El salón de Joaquín Sorolla. Foto: Javier Rodríguez

Cuando no trabajaba el artista valenciano estaba con su familia. A Clotilde ("el alma de mi vida", la llamaba él), le escribía a diario cada vez que viajaba ("Ya te he contado mi vida de hoy, es monótona, pero qué hacerle, siempre te digo lo mismo, pintar y amarte, eso es todo, ¿te parece poco?"). Su mujer, sus hijos y la pintura le absorbían por completo, tanto que a veces las dos cosas se acababan uniendo.

En la parte de la casa que utilizaban como vivienda se encuentra el vestíbulo que fue la entrada principal, el comedor con su zócalo de mármoles blancos y rojos inspirados en su Valencia natal, la salita y el amplio y elegante salón donde recibían visitas, con las esculturas de José Capuz y Mariano Benlliure, el sofá de estilo rococó en el que posaban las clientas, la lámpara modernista de Tiffany que el pintor compró en uno de sus viajes y el escritorio con una fotografía de Alfonso XIII que reza: "A Don Joaquín Sorolla suponiendo / que le guste el contraste de luz". En la escalera que sube a la segunda planta donde antaño estuvieron los dormitorios hay un vaciado en bronce de la obra que Rodin regaló al artista cuando fue a su taller de París.

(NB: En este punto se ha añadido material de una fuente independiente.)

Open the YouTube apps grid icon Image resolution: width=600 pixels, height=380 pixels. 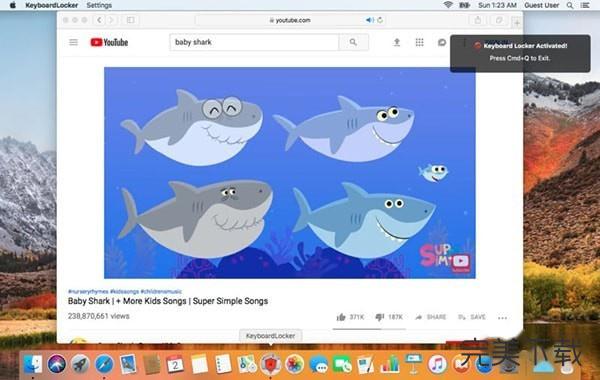coord(419,42)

Los retratos familiares que cuelgan de las paredes del salón nos remiten a la otra faceta que desarrolló Joaquín durante aquellos años. Aparte de los reyes, posaron para él personajes como Ramón y Cajal, Emilio Castelar, Galdós, Machado o Blasco Ibáñez. También hizo algunos autorretratos donde se percibe la herencia de su admirado Velázquez.

Pero este impresionista que anhelaba el progreso e hizo de la naturalidad su aliada, que se valió de la fotografía para captar el instante preciso (sorprendido, espontáneo, no forzado), que se adueñó de la luz, que fue siempre libre y un paso por delante, sufrió una hemiplejia en 1920 mientras trabajaba en su jardín y ya no volvió a pintar. El artista infatigable que guiado por su pasión había recorrido España en busca de nuestra historia nunca se repuso de aquello, y tres años después murió en Cercedilla, en casa de su hija María.

"No es el color, sino el aire, lo que ha pintado Sorolla y lo que sublima su pintura. El mar, las velas blancas, los árboles, la barca humilde, todo, en fin, lo tocado por el pincel de Sorolla, cobra inefable carácter etéreo", dijo Azorín. Y quizá sea ese aire liviano y apacible lo que mejor defina al maestro de la luz.